Symbol names: CAP, POLCAP

Syntax: Cnnn n1 n2 <capacitance> [ic=<value>]

+ [Rser=<value>] [Lser=<value>] [Rpar=<value>]

+ [Cpar=<value>] [m=<value>]

+ [RLshunt=<value>] [temp=<value>]

It is possible to specify an equivalent series resistance, series inductance, parallel resistance and parallel shut capacitance. The equivalent circuit is given below:

Capacitor Instance Parameters

Name | Description |

Rser | Equivalent series resistance |

Lser | Equivalent series inductance |

Rpar | Equivalent parallel resistance |

Cpar | Equivalent parallel capacitance |

RLshunt | Shunt resistance across Lser |

m | Number of parallel units |

temp | Instance temperature(for tempcos in a corresponding .model statement) |

ic | Initial voltage(used only if uic is flagged on the .tran card) |

It is computationally better to include the parasitic Rpar, Rser, RLshunt, Cpar and Lser in the capacitor than to explicitly draft them.
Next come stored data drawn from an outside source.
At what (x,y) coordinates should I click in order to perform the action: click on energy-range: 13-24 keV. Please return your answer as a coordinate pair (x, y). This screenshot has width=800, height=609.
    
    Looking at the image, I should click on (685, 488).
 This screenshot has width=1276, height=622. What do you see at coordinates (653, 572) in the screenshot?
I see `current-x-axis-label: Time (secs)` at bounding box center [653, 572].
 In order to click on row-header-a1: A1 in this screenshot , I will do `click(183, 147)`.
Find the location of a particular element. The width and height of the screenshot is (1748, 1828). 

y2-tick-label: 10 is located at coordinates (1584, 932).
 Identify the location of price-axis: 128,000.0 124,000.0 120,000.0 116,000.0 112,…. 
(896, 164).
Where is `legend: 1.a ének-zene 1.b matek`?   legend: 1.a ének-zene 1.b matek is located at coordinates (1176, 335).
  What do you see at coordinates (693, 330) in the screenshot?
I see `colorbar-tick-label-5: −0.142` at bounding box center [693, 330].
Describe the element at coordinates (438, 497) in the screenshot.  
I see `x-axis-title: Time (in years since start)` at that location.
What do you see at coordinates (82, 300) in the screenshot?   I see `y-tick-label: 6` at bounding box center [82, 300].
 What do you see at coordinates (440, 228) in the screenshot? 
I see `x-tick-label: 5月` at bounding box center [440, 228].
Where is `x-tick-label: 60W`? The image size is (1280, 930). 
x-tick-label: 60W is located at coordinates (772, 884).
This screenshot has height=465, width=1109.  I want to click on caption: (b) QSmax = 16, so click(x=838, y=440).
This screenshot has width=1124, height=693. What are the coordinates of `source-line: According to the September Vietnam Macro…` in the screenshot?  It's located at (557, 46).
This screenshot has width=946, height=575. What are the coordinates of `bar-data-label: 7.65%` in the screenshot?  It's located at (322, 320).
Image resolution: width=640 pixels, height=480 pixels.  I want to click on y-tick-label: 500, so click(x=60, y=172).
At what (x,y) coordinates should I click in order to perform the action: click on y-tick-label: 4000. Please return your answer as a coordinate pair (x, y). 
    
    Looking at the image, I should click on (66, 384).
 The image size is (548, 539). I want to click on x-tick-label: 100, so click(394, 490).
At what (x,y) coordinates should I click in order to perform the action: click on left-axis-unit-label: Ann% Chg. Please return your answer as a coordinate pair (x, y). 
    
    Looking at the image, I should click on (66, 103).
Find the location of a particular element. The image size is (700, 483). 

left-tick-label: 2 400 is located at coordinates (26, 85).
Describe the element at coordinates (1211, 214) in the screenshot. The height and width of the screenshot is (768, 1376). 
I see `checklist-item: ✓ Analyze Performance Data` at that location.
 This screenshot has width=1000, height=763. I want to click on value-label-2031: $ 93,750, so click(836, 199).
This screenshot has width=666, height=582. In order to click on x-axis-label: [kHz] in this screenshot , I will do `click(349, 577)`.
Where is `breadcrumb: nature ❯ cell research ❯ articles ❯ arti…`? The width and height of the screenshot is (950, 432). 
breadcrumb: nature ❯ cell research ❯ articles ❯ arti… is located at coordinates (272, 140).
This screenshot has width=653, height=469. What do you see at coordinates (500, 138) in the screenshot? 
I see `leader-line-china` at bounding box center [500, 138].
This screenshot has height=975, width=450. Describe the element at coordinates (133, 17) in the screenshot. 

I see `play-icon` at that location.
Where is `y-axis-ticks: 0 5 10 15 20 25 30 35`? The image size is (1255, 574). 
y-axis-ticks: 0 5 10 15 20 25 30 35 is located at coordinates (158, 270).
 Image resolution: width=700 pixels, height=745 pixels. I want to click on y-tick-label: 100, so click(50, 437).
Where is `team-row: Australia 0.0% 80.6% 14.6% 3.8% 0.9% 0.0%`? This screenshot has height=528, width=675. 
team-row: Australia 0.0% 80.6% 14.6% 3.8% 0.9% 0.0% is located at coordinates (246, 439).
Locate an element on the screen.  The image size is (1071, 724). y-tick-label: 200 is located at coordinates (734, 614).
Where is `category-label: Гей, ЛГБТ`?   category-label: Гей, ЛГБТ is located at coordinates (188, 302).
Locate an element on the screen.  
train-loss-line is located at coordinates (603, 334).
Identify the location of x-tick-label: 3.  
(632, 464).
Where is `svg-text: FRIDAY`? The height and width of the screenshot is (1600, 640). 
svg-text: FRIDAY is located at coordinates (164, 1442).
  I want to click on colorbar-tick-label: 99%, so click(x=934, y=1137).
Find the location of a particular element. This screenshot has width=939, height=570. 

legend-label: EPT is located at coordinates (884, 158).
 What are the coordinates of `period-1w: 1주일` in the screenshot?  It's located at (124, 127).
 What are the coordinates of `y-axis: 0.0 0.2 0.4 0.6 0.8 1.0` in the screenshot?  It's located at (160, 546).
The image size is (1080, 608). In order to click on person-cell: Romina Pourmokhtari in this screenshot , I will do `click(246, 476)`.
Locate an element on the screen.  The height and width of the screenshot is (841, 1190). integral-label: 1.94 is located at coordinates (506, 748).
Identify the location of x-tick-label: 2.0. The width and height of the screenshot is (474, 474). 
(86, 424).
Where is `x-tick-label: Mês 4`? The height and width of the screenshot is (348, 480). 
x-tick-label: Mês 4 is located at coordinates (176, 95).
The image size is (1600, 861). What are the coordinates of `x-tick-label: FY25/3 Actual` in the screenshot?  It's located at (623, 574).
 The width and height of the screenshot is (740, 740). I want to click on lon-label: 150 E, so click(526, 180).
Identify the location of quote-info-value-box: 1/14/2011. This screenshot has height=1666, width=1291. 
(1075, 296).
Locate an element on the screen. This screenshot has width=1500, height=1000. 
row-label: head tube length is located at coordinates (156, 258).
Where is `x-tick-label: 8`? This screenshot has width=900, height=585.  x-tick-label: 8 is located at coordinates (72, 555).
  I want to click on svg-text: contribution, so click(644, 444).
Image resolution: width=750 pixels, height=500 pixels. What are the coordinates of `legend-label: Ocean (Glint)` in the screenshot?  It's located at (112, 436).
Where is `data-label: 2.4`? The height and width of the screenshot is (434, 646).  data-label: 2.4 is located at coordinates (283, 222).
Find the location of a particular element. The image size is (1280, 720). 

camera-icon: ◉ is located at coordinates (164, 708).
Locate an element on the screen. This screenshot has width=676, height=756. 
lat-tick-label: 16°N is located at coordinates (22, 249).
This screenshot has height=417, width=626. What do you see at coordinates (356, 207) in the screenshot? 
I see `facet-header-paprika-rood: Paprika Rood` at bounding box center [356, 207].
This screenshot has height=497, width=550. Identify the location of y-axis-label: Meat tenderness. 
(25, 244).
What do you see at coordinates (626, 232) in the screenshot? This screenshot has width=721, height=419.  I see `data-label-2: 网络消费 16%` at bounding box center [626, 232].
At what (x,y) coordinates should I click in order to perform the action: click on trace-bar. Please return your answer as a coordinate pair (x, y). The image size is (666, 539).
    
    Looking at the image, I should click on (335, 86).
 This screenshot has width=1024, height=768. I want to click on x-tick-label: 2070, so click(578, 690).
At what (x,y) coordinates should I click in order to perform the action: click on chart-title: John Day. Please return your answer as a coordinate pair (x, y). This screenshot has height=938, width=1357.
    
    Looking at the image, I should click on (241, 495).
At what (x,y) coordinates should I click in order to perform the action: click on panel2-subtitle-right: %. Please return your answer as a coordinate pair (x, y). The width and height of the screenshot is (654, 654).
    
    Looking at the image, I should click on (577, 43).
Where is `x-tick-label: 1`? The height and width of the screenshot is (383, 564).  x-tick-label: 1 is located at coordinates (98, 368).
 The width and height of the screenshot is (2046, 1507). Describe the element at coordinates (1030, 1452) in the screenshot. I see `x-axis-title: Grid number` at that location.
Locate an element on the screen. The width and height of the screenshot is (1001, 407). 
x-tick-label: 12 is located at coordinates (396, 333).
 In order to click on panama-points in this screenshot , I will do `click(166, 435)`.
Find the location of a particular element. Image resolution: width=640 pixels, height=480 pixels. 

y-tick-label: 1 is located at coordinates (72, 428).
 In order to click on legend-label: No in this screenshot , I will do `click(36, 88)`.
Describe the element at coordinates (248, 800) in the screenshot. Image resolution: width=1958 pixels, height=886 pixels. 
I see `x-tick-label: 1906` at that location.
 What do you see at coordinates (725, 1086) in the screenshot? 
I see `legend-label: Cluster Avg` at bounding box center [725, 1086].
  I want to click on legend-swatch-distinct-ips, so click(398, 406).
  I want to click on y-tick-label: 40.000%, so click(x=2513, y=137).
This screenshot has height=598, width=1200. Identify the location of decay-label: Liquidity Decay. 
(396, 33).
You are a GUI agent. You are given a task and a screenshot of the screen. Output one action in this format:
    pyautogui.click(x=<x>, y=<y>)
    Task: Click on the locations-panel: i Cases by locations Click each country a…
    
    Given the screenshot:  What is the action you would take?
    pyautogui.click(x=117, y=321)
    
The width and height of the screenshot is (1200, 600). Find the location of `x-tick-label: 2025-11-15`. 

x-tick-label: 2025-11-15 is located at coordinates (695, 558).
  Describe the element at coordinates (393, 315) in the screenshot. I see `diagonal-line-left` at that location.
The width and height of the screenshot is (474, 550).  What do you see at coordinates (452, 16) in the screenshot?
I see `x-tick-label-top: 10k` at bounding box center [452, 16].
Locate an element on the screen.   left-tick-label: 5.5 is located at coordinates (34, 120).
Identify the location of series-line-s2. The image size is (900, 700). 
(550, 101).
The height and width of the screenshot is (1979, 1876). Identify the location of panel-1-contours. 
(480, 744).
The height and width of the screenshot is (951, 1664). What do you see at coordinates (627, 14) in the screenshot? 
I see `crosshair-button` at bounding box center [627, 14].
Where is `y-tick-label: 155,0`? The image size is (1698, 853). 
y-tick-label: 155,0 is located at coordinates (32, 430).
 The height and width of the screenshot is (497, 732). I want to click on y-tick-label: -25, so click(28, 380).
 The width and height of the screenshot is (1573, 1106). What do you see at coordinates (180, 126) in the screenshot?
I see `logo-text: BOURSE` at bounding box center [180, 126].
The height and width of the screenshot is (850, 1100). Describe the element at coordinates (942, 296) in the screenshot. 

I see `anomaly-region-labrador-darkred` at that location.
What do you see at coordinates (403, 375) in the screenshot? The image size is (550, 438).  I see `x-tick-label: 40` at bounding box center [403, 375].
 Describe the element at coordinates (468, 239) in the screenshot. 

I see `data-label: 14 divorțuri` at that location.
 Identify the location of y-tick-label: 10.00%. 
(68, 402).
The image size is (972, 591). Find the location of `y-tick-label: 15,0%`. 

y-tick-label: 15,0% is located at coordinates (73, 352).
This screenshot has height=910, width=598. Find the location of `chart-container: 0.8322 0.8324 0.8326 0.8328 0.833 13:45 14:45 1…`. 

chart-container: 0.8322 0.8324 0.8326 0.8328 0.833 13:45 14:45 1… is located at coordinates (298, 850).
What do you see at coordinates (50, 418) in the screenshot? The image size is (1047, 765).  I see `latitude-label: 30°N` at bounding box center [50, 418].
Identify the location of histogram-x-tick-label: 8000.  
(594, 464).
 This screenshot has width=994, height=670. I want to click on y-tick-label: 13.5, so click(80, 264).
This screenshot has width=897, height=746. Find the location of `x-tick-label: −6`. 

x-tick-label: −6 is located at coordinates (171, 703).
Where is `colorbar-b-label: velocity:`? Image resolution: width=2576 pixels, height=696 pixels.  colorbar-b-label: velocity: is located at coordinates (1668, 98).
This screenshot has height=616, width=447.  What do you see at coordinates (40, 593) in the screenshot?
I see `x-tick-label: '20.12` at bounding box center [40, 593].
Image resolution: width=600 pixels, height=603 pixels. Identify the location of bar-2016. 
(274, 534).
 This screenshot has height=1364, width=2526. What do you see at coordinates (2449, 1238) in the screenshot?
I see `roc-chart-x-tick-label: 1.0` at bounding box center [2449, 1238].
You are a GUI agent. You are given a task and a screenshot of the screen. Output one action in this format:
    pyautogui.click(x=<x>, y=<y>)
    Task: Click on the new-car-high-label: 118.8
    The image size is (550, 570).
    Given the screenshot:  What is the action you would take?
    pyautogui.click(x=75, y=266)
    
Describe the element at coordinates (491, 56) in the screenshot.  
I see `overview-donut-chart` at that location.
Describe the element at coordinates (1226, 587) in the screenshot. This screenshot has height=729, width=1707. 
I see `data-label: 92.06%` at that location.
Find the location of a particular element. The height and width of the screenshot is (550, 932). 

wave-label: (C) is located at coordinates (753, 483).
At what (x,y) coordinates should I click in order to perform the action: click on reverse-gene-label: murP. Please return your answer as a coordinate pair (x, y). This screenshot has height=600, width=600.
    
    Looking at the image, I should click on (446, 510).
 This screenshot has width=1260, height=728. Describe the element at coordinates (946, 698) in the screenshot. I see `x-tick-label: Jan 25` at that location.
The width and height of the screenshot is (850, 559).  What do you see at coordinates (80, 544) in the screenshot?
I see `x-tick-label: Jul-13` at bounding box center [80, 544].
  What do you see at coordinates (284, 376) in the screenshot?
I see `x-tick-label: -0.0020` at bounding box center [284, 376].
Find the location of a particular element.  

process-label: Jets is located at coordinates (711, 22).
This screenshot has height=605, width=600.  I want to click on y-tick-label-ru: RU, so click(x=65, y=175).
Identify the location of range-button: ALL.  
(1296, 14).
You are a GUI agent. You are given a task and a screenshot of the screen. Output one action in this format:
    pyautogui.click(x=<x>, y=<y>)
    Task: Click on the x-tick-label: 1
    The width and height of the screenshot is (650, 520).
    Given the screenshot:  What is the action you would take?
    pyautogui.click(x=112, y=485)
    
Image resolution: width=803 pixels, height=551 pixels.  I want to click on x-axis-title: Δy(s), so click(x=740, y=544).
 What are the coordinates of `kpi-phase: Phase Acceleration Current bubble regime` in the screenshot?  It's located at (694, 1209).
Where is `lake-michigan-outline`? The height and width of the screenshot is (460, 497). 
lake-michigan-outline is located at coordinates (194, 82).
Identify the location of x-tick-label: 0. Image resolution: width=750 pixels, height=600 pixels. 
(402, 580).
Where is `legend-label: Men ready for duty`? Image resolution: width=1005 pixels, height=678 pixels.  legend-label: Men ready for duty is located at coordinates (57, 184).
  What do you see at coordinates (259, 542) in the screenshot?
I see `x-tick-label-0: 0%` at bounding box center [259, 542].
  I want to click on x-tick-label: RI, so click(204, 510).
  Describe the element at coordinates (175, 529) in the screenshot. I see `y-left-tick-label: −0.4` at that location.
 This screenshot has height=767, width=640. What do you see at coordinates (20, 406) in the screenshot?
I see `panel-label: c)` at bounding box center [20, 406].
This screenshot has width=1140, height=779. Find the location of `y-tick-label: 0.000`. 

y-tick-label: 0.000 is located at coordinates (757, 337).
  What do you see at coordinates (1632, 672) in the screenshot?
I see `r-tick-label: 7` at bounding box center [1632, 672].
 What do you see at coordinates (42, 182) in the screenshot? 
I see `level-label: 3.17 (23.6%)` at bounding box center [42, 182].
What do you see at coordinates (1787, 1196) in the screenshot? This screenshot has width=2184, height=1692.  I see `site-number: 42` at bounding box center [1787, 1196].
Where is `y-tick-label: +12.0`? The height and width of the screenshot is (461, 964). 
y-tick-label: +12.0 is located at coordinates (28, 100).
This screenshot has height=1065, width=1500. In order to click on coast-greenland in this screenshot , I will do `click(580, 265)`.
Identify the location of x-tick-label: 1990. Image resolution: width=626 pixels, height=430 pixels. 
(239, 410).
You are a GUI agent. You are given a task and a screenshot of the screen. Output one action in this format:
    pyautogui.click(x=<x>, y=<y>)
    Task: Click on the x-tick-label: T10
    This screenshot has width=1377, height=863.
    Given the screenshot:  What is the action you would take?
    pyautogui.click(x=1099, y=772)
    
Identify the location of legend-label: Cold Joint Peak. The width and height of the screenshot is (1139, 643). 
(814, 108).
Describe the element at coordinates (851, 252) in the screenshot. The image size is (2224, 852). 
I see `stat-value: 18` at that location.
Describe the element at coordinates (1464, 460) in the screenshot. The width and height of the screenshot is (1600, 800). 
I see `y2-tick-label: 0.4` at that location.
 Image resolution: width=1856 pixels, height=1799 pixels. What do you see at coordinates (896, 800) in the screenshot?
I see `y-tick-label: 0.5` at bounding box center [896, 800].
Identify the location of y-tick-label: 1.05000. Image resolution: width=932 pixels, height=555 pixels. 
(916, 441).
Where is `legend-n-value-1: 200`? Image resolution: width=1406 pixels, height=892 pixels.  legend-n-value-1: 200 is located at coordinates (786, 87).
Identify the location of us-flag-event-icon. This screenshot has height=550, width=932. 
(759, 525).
LTspice uses proprietary circuit simulation technology to simulate this model of a physical capacitor without any internal nodes. This makes the simulation matrix smaller, faster to solve, and less likely to be singular at short time steps.

Note that since the capacitor element includes these parasitics, it is useful for macromodeling the fundamental of a piezoelectric crystal.

There is also a general nonlinear capacitor available. Instead of specifying the capacitance, one writes an expression for the charge.

LTspice will compile this expression and symbolically differentiate it with respect to all the variables, finding the partial derivative's that correspond to capacitances.

Syntax: Cnnn n1 n2 Q=<expression> [ic=<value>] [m=<value>]

There is a special variable, x, that means the voltage across the device. Therefore, a 100pF constant capacitance can be written as

Cnnn n1 n2 Q=100p*x

A capacitance with an abrupt change from 100p to 300p at zero volts can be written as

Cnnn n1 n2 Q=x*if(x<0,100p,300p)

This device is useful for rapidly evaluating the behavior of a new a hypothetical charge model for, e.g., a transistor.